*** Opening of INPUT DATA ***
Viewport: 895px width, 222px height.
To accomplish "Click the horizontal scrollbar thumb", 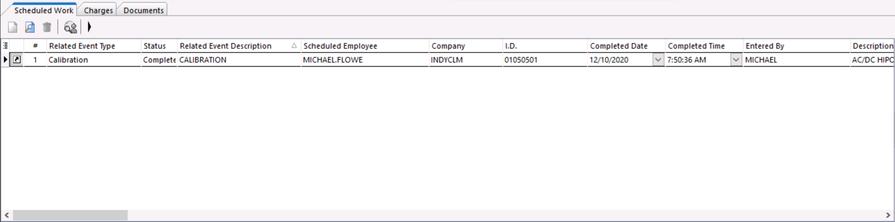I will tap(70, 215).
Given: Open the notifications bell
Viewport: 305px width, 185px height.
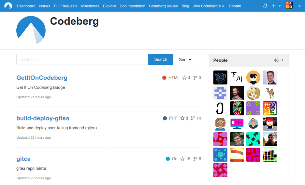Looking at the screenshot, I should point(265,6).
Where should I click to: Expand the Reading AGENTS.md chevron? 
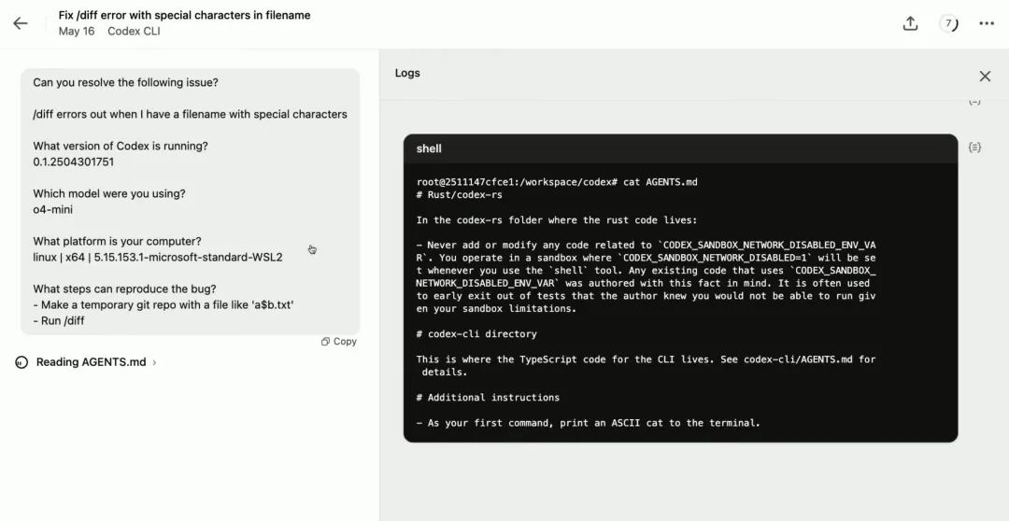coord(154,362)
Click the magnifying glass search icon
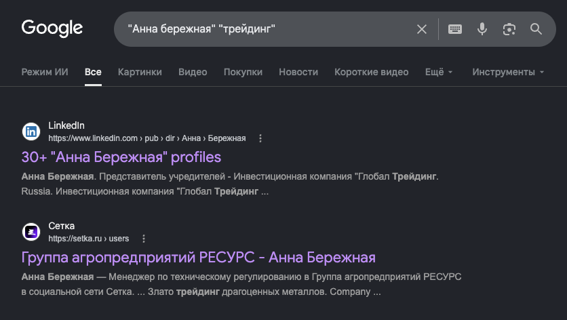 [x=536, y=29]
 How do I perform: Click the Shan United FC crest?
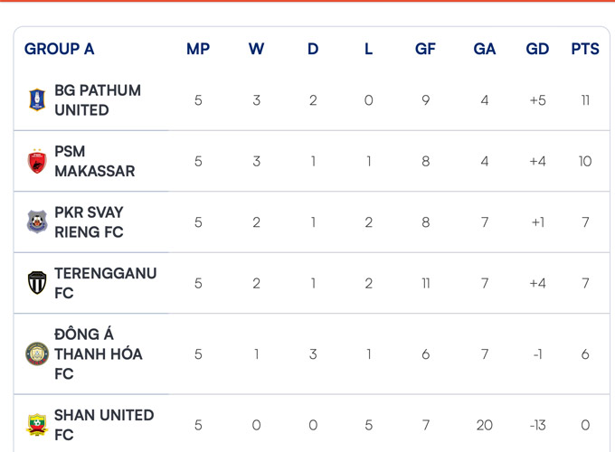(x=37, y=425)
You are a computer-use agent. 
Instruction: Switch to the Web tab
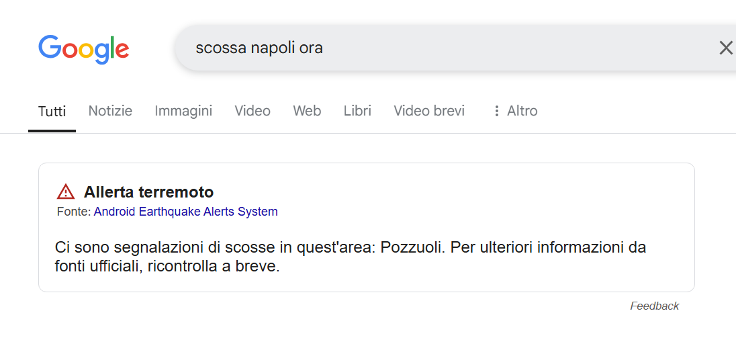[307, 111]
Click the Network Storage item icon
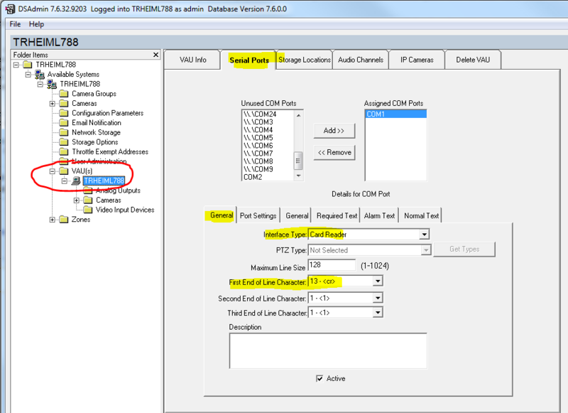Screen dimensions: 568x413 [x=62, y=132]
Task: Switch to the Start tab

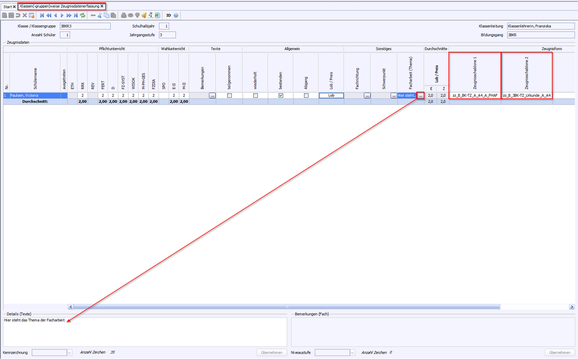Action: tap(7, 7)
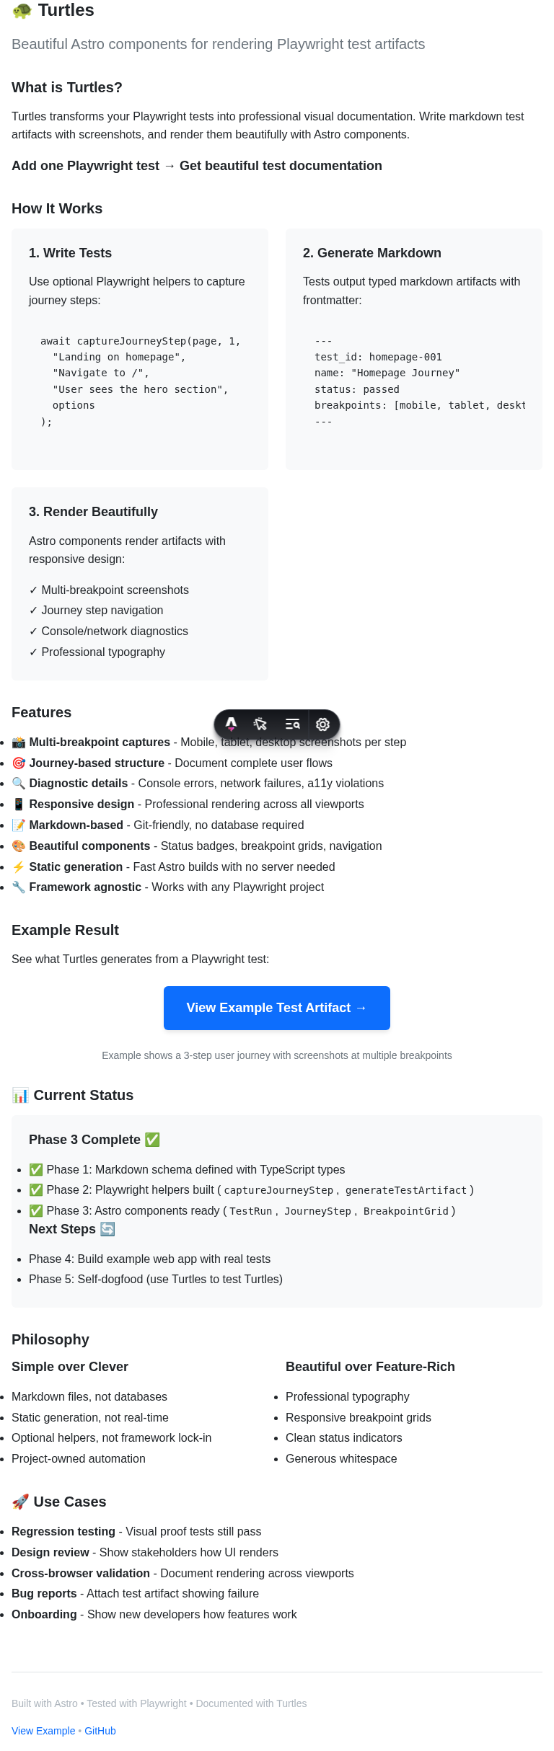Click the rocket icon beside Use Cases
Screen dimensions: 554x1751
[20, 1502]
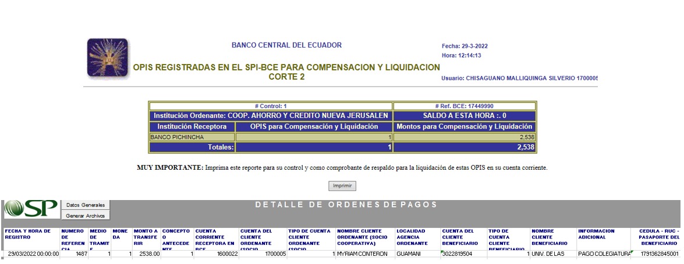Click the beneficiary RUC cell 1791362845001
Viewport: 684px width, 264px height.
[659, 254]
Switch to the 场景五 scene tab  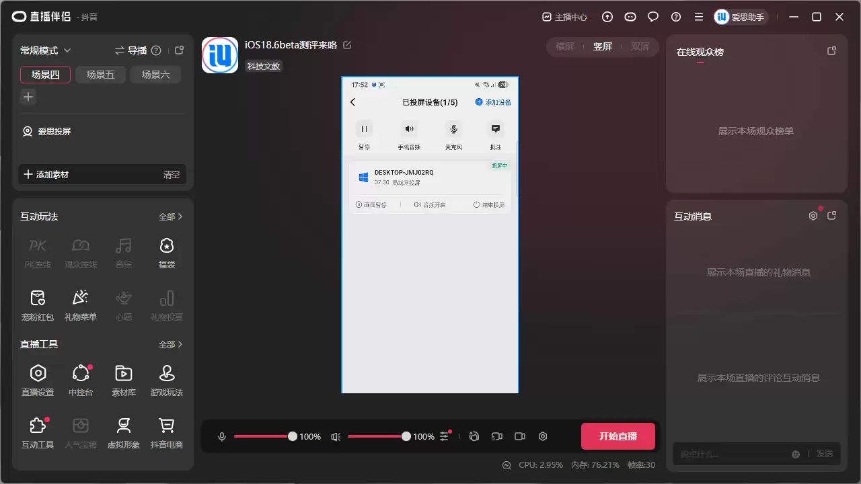click(100, 75)
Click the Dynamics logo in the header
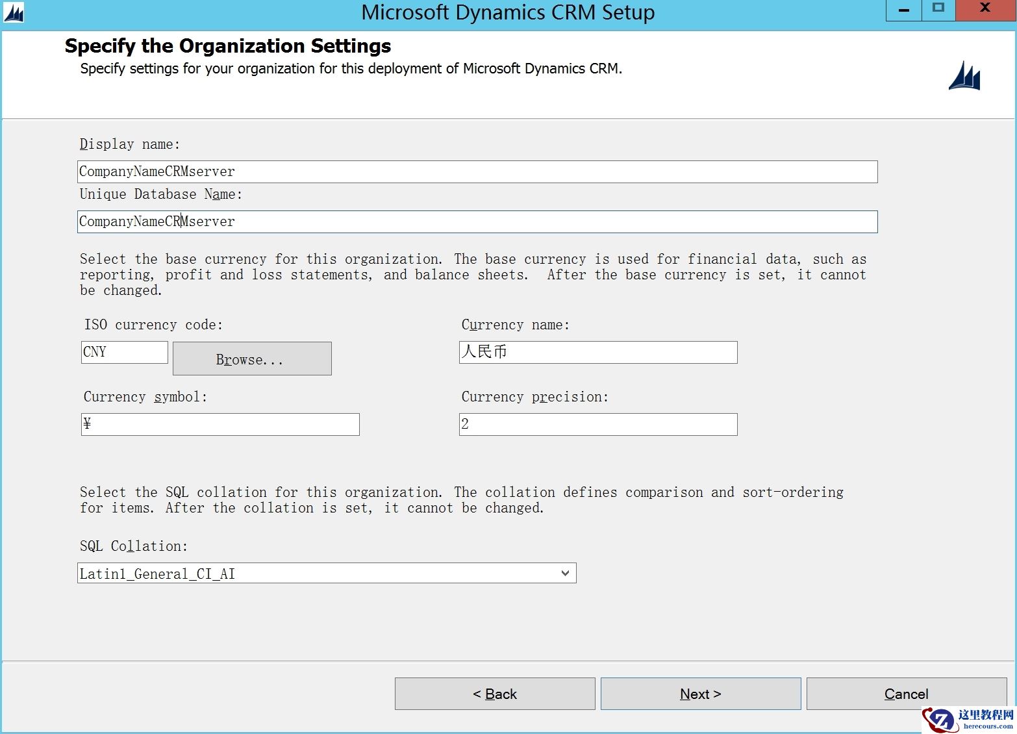This screenshot has width=1017, height=734. point(964,77)
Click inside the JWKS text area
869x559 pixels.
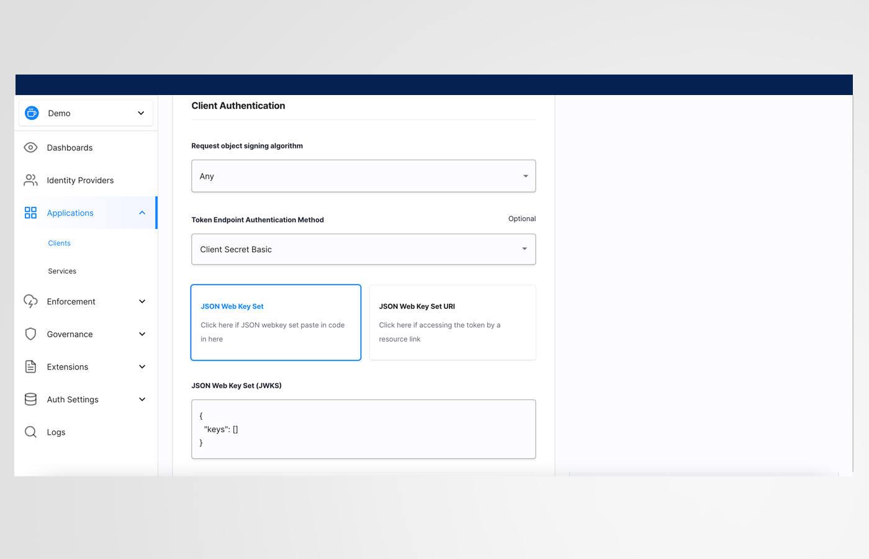coord(363,429)
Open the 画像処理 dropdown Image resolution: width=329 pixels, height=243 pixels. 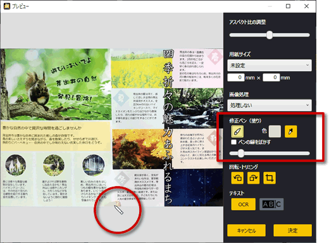(x=270, y=105)
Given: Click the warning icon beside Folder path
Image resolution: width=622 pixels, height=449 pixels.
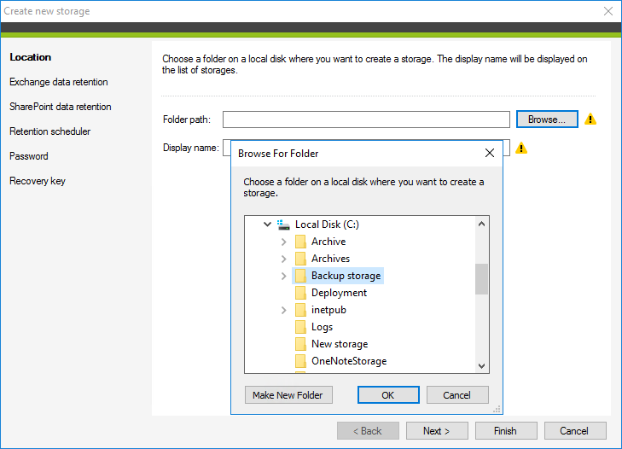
*** Close of INPUT DATA ***
- [EXERCISE REQUIREMENTS]: Among the records above, find the lines where the word "Given" appears and copy them.

- [EXPECTED ANSWER]:
Given: Open the notifications bell
Given: Click the warning icon beside Folder path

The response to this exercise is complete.